Website http://www.hadawayassociates.com

Office Phone 770-358-7861

momdogz
Thrombus was already developing

before the PICC was removed.  I'm wondering why a 5 Fr catheter was used; a 4 Fr. for abx would have been better.  What vein was used?  What were the patient's co-morbidities?  Any inflammatory disease, cancer, pregnancy?

I'm not sure why a sub-clinical thrombus would manifest clinically the day after removal, unless some of the thrombus was attached to the PICC and dislodged a bit upon PICC removal, causing more inflammation and activating further thrombus formation.

Mari Cordes, BS RNIII VA-BC
Vascular Access Department
University of Vermont Medical Center

Chris Cavanaugh
Asymptomatic DVTs common

There are 3 reasons, according to Virchow, for thrombosis to occur.  One is stasis.  What was the vein measurement the catheter was placed in?  What was the catheter measurement at the point of insertion?  Some reverse taper catheters can get as large as 2 FR sizes at the hub.  Was the catheter taking up more tha 30% of the vein? 40%? 50%?

The next is vessel injury.  What size introducer was used to place the catheter? 5FR? 5.5? 6FR? Not just what the introducer says, but the actual size, as some are larger than stated to accomodate a reverse tapered catheter.  What needle size was used?  Was the line placed on the first attempt or multiple attempts?  Did the needle backwall during placement?

The third is hypercoagulablity.  The fact that the patient had an infection starts an inflamatory process, which can contribute to hypercoagualbility.  So can pregnancy, diabetes, cancer, COPD, Lupus, and other disease states that we may not be aware of, such as Factor deficiencies.

The more of these factors a patient has, the higher the risk for DVT.  Some medications can also contribute to hypercoagulablity and thrombosis, what was he receiving via the PICC.

There have been studies showing PICC thrombosis can be asymptomatic in 30-60% of patients, perhaps, and very likely, that his thrombosis was there yet asymptomatic while the PICC was inplace, and continued to progress after it was removed, until it produced symptoms.  PICCs are not the complication-free device that we used to think they were.

I hope this gives you some food for thought as you investigate this problem.

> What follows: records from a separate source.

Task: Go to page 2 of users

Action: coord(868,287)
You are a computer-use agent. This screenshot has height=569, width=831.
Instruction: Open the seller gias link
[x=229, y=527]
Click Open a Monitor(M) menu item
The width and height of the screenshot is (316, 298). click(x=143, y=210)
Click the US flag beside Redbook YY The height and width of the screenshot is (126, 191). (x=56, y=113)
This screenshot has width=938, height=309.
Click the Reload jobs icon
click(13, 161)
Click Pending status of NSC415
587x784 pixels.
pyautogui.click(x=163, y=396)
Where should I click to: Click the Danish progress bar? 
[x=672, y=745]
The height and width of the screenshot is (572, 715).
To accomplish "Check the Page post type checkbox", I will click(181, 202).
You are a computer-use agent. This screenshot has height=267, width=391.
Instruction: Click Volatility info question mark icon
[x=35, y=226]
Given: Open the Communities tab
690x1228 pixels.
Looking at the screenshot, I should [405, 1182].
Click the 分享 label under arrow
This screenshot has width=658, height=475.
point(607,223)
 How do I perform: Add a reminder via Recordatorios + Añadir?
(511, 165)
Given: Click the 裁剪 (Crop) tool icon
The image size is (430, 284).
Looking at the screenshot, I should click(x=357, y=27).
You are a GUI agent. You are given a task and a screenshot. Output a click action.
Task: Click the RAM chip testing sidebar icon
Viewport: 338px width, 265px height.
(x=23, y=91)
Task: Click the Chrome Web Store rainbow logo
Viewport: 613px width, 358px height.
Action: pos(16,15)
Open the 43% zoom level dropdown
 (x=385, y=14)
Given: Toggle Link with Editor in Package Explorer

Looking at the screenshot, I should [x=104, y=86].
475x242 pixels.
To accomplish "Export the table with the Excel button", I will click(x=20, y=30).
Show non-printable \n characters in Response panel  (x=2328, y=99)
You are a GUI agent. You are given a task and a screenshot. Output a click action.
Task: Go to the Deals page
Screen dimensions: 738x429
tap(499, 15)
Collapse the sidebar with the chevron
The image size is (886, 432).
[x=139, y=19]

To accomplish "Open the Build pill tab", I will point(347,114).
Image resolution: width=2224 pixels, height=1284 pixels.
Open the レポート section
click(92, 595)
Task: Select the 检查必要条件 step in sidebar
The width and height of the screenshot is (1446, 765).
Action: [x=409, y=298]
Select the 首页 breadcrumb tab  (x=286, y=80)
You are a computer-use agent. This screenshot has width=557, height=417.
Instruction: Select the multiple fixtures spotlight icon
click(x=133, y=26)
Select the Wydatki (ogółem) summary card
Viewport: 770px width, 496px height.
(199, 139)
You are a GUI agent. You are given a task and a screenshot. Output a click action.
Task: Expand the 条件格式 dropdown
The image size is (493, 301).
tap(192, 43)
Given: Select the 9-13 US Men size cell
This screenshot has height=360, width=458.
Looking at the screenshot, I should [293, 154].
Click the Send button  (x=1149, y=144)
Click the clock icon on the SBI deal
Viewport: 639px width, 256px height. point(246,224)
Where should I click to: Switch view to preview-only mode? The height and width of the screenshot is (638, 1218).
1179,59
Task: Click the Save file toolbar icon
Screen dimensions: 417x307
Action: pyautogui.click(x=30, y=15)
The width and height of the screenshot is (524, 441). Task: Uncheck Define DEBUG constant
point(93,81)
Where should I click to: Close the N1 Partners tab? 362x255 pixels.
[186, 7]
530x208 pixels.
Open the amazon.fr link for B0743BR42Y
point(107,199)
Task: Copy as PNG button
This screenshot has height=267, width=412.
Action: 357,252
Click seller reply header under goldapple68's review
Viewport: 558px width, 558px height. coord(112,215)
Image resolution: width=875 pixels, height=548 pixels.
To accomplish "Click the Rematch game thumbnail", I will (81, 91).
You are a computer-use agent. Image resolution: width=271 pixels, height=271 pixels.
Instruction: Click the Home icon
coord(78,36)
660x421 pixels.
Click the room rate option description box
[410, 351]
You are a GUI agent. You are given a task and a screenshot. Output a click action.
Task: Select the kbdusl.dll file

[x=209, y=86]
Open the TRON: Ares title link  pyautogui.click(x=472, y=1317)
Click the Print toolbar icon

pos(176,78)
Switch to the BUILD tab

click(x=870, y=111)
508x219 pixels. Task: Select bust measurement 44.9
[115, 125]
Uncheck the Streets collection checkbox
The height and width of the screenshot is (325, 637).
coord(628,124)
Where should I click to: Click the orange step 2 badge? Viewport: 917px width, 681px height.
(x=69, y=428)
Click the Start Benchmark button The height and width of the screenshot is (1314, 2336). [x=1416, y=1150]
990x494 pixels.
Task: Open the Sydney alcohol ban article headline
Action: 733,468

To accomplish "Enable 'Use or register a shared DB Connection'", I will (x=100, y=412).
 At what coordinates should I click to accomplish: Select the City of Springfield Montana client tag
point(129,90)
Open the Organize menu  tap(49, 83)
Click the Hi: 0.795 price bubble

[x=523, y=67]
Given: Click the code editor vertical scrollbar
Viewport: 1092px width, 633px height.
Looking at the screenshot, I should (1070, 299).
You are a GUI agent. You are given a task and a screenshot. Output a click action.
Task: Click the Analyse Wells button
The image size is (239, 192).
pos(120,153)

Chris Cavanaugh, RN, BSN, CRNI, VA-BC

amaguila2009
Just an observation

What baffles me is that several of the cases that I've seen have the thrombosis at the subclavian and axillary veins but not at proximal to the insertion site. There is so much we need to know as far as this issue is concerned.

lynncrni
That tells me that the venous

That tells me that the venous endothelium was disrupted at those mid-catheter locations. It could be related to curvatures in the vein and the catheter itself coming into contact with the tunica intima. Or it could be related to insertion technique with the tip damaging this segment of vein as it is inserted. I can see many reasons why it happens in the segments of catheter between the insertion site and tip location. Lynn

Lynn Hadaway, M.Ed., RN, BC, CRNI

Lynn Hadaway Associates, Inc.

126 Main Street, PO Box 10

Milner, GA 30257

Website http://www.hadawayassociates.com

Office Phone 770-358-7861

Peter Marino
Clinical manisfastation of thrombus formation

It is my understanding that thrombus formation can become clinically significant up to 72 hours post injury. I can't find my reference this minute but there is a very nice video of real time thrombus formation here; http://content.nejm.org/cgi/content/full/359/9/938

http://content.nejm.org/cgi/content/full/359/9/938/DC1

Peter Marino R.N. BSN CRNI VA-BC Hospital based staff R.N. with no affiliation to any product or health care company.